Dataset
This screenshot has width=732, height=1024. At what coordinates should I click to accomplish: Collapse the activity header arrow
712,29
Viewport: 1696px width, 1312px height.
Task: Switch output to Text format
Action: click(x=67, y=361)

Problem
Copy each entry exactly, leaving every line as it is.

Written answer
This screenshot has width=732, height=1024. At what coordinates should I click to accomplish: Collapse the activity header arrow
712,29
Viewport: 1696px width, 1312px height.
Task: Switch output to Text format
Action: click(x=67, y=361)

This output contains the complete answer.